Stored data entries
= Beginning of Section =

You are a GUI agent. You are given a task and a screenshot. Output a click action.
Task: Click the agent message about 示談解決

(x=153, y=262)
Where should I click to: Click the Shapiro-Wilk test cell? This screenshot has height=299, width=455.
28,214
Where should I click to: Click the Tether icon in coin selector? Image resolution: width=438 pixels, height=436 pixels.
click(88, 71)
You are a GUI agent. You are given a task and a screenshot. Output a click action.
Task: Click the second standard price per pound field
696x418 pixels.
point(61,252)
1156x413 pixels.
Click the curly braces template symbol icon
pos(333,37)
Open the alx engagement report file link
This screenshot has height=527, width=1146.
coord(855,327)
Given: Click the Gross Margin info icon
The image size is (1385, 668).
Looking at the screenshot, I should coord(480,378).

= End of Section =
= Beginning of Section =

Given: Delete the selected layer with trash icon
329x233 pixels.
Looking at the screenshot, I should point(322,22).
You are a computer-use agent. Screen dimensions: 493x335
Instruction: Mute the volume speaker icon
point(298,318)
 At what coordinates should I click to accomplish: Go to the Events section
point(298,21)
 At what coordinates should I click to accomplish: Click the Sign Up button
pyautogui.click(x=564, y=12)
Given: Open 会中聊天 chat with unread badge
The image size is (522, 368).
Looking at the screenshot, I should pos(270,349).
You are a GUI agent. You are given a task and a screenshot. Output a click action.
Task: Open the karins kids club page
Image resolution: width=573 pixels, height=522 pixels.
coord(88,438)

= End of Section =
= Beginning of Section =

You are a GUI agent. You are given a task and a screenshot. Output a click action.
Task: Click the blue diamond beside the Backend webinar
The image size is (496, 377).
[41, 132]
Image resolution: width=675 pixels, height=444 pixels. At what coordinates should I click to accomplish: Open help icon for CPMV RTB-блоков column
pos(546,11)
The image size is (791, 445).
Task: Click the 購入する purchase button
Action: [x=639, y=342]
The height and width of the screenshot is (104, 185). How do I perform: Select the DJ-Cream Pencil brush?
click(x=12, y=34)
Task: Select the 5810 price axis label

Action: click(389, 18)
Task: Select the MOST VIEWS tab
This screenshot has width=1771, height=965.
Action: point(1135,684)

= End of Section =

Work request:
Find the number of lines in the data above that contain "with". Please give that number alone.

Response box:
2